Although it's difficult at first, I've actually met with great success eventually. I've now gotten it down to a few examples that clearly illustrate to them that investing isn't some mysterious activity isolated from the rest of life. It's central to it. We make investments every week, every day. Most of us just weren't trained to think of them that way. It takes a little Folly (and a kick in the duff) to make us see the rewards and the fun of the entire process -- whether we're squeezing another $500 away from a car dealer, turning the screws on our banker by eliminating credit card debt once and for all, or buying Dell Computer (Nasdaq: DELL) and watching it rise 50%... and then another 50%... and so on, and so on....
I usually start with a reminder to them that not all investments revolve directly around money. A college education is a long-term investment in knowledge. Just like with stocks, there's a certain amount of judgment involved. You have to choose a major, which includes some risk. The music degree you want so much may not get you a job. If you try for physics, you may flunk out. A career in accounting might give you a nervous breakdown within 10 years (sorry, Phil).
So, you make the best choices you can; you invest your time and effort and money into the process; and you accept that it may take awhile to see the ultimate payoff. Invariably, the people who get the least out of college are those who were never taught to look at life as a series of investment decisions -- in this case, an investment of time and energy, as much as money. Unless you made the mistake of paying to go to Brown University (sorry, Tom).
Farming is another investment activity that folks can visualize. A farmer puts seeds through a process that eventually results in more seeds. She makes judgment calls about which fields to plant, when, and with what crop. And there are plenty of risks: drought, storms, pests, fungus -- each of which can reduce the yields or even completely destroy the crop.
But when it's a known risk, and for veteran farmers most risks are, it can be reduced by diversifying among a few different fields and a variety of crops. The risk can further be hedged through purchasing insurance policies or keeping grain in reserve to replant. Too much hedging can kill all the profit, though -- so the farmer measures and cuts, cuts and measures. And that farmer's growing familiarity with the whole process, with the specific fields being planted, the types of plants in them, and the range of options to deal with known problems, gives her the power to garner greater reward from the same amount of effort as the years pass.
I go on (and my friends even begin to listen) and remind them that a lot of investments don't involve money at all. A diet and exercise program is an investment of time and effort in physical well-being.
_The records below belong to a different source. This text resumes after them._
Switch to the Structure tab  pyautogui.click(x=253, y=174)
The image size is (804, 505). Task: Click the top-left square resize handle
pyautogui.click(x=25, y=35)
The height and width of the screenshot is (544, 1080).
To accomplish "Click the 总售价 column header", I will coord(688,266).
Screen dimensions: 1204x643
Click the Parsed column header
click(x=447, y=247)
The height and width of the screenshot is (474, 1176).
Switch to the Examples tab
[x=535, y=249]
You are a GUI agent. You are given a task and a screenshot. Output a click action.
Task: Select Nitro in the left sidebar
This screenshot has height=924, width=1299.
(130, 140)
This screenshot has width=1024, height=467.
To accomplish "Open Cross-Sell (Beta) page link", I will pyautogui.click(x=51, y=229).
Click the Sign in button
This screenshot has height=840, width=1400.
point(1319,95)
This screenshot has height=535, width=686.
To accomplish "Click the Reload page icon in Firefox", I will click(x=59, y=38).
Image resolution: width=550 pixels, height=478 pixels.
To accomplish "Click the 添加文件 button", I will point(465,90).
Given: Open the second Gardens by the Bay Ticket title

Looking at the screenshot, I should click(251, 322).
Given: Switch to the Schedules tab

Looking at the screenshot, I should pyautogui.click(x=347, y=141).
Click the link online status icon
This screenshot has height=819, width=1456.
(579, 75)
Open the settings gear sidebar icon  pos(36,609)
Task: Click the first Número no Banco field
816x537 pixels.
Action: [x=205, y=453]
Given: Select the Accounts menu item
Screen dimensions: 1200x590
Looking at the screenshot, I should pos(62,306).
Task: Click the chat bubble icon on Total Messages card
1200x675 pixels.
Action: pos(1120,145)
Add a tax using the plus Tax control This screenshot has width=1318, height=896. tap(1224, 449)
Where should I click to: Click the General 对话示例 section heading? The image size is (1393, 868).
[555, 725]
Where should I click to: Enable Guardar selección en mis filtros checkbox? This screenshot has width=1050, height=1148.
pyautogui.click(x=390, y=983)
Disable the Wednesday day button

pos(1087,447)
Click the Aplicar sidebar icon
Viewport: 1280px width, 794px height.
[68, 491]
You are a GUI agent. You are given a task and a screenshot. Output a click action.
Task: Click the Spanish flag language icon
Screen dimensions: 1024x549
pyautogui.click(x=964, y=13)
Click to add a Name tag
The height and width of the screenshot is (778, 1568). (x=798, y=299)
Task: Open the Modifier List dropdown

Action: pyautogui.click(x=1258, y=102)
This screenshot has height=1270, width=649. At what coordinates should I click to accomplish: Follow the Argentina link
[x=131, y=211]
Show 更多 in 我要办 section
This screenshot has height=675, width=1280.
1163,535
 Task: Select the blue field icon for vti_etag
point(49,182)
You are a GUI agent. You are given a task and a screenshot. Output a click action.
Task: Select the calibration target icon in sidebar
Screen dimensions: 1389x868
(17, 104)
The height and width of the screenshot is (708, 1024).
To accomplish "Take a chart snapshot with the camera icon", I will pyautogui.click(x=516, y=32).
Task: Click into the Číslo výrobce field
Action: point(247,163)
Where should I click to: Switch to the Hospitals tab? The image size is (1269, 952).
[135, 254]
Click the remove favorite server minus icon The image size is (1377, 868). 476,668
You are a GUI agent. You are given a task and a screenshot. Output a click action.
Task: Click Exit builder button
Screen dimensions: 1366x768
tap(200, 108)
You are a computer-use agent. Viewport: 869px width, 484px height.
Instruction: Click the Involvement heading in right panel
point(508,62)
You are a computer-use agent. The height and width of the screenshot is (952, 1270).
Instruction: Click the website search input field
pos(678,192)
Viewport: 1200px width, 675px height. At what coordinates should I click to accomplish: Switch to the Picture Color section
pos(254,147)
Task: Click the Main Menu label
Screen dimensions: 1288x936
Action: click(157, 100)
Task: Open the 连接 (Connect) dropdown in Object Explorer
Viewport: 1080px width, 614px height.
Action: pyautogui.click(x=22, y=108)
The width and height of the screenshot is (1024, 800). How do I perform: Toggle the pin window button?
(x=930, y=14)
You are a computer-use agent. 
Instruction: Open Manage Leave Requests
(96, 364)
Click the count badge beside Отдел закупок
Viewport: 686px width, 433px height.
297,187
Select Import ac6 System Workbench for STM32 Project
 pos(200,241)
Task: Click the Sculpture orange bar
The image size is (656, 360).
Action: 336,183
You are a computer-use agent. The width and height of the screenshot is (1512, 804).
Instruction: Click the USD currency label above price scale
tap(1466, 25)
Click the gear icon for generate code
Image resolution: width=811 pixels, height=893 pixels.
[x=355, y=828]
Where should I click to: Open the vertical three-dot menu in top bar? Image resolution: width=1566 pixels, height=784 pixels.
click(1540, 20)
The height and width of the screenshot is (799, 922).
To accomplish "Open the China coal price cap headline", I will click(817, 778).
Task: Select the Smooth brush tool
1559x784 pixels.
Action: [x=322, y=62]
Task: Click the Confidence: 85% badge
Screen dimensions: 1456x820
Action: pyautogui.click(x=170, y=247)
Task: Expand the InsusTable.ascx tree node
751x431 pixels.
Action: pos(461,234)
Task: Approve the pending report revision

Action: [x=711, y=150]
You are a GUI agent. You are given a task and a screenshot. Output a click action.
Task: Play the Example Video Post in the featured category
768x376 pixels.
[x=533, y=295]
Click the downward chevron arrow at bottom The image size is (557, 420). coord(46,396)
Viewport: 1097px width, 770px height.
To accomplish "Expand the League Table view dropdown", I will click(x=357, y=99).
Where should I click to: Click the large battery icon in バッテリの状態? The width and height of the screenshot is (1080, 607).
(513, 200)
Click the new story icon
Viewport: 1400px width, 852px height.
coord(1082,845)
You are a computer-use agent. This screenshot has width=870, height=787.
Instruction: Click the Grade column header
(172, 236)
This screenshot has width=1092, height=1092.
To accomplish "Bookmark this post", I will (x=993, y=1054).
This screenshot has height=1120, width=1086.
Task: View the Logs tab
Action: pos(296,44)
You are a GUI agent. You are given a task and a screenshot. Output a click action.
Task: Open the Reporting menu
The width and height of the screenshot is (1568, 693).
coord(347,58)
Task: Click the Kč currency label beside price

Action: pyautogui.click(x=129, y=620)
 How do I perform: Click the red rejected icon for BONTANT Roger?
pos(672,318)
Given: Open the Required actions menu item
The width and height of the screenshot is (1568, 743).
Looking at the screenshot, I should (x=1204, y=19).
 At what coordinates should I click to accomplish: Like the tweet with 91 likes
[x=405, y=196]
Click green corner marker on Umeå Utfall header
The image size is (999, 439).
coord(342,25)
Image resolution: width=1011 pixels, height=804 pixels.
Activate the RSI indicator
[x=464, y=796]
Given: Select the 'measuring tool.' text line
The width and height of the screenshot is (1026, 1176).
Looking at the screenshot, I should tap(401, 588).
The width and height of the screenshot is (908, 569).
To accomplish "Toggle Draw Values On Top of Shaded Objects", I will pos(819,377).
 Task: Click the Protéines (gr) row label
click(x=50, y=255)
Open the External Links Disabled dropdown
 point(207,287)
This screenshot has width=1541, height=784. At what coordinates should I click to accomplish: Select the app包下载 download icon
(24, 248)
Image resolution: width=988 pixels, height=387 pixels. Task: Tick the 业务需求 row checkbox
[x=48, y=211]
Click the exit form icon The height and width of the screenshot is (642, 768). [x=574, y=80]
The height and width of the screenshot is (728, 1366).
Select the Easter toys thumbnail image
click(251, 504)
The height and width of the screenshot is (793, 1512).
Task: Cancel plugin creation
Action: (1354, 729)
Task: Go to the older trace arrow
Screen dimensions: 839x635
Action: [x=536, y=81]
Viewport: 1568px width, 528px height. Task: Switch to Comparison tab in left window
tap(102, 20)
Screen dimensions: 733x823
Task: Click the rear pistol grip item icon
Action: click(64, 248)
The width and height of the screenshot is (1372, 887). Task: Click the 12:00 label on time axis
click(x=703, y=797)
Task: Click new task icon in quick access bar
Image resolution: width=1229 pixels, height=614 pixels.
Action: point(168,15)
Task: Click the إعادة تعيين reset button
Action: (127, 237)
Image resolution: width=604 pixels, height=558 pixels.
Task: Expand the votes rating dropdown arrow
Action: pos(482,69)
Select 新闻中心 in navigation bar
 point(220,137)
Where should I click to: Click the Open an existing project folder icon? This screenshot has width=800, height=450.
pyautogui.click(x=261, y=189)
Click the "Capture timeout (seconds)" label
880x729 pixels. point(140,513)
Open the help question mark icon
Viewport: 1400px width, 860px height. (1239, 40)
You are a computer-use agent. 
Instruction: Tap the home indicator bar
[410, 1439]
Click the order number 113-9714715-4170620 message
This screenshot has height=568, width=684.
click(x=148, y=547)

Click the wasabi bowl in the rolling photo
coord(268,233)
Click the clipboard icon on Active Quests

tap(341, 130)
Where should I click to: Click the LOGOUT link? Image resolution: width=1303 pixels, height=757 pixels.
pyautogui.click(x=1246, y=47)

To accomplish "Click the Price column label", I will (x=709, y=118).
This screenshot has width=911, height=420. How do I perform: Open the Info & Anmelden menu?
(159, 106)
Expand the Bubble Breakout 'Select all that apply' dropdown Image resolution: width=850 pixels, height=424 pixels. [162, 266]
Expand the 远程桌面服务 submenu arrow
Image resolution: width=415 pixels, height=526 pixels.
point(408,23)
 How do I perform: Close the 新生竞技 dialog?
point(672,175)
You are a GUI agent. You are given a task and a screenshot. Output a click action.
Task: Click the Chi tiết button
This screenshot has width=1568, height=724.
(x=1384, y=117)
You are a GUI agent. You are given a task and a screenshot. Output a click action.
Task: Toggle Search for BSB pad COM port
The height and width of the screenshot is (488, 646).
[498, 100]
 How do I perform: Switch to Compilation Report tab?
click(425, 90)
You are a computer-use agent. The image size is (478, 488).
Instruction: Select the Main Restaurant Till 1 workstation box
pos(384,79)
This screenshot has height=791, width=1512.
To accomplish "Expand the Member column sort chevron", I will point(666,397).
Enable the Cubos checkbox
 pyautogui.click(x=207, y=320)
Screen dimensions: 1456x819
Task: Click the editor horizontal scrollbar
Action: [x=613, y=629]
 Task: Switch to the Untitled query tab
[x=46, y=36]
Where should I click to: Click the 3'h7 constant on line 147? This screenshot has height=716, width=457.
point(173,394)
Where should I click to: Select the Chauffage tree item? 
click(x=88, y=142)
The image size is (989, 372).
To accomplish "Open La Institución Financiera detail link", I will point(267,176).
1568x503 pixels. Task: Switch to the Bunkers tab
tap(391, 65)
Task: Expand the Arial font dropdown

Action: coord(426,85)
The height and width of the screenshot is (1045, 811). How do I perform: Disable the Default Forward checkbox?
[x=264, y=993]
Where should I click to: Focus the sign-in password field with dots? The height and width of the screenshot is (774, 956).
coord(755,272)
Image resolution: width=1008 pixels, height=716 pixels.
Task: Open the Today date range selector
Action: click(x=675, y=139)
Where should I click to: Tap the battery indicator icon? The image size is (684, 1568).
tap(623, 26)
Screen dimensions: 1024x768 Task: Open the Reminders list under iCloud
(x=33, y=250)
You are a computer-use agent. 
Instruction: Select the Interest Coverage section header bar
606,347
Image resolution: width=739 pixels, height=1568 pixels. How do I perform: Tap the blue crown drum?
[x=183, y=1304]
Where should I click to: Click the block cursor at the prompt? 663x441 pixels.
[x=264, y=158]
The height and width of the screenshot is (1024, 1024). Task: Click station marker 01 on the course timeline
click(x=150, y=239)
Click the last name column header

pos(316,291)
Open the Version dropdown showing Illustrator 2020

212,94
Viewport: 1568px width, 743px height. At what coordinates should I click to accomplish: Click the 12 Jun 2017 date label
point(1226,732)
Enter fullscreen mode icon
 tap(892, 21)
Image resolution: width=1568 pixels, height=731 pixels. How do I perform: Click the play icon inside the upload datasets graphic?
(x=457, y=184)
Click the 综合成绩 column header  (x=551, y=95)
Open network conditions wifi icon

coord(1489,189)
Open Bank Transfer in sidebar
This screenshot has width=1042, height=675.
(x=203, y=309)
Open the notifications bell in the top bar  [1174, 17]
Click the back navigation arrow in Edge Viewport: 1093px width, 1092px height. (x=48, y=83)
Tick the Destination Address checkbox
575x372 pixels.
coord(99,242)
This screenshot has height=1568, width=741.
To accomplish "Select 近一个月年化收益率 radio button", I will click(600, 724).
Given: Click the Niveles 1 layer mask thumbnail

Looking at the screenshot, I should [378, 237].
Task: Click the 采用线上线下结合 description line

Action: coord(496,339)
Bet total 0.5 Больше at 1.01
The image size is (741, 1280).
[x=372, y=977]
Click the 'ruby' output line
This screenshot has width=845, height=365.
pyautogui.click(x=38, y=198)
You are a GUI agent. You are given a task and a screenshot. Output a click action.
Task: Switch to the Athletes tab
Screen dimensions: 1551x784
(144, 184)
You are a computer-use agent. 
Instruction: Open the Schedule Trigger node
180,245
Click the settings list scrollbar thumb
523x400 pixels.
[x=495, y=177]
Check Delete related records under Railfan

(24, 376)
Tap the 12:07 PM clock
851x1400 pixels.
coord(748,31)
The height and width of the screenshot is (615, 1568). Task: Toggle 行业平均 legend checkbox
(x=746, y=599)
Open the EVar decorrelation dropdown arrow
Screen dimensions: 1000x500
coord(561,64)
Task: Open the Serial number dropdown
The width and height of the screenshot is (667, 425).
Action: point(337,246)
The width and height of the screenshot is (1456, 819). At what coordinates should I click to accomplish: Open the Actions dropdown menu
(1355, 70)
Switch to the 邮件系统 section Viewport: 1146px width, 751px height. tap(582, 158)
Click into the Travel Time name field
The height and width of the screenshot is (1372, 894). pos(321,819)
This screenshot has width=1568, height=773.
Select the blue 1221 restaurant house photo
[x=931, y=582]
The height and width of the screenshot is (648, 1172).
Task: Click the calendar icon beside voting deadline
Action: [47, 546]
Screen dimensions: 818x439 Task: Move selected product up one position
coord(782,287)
Parents make an investment in the future when they spend time with their children. They can even make smart investments by opening a custodial account and giving their kids more say in how it's managed as they head into adolescence. And how about giving blood -- an invisible investment for the donor, but the dividend is someone's life.
Put more succinctly, all investments involve delaying the gratification of today for far greater rewards tomorrow. It's like getting up and swinging a tennis racket every morning for an hour -- only to win the local tournament with your mother a decade hence. Now, I grant my listeners that the only reason to invest is if you believe there'll be a great payoff down the road. I don't expect them to take much interest in learning and hard work simply for the sake of hard work and learning. Sounds a bit like a prison camp to me (or a really bad class in high school) -- and I don't see them committing any crime to deserve that.
They want greater reward tomorrow for their prudence today -- and giving them a taste of that is critical to bringing them into even the most Foolish process.
Of course, there are no guarantees of anything. There's the risk and uncertainty of being hit by a meteor in five minutes. But clearly the worst investment decision of this century has been not to invest. When it comes to money, the losses are evident at either extreme -- both for those who've chosen to take early rewards rather than invest and for those who've dropped their core savings into a passbook account at the local branch. They both missed the wide-open middle groove: methodical savings and careful long-term investment. It's sad, because I know they could've gotten it with a little training.
Investing is a mind-set and takes some work, but I'm convinced it's one that the majority of people on this earth can enjoy. We invest every time we stop ourselves from spending money on movie tickets (or the $14.95 at the theater for a chocolate bar and a Sprite), and instead plink that money into a brokerage account. To be honest, for me, researching stocks and managing a portfolio to maximize returns is the easy part. It's the discipline of saving I'm still working on.
Foolishly, I wrote this report as a note to myself!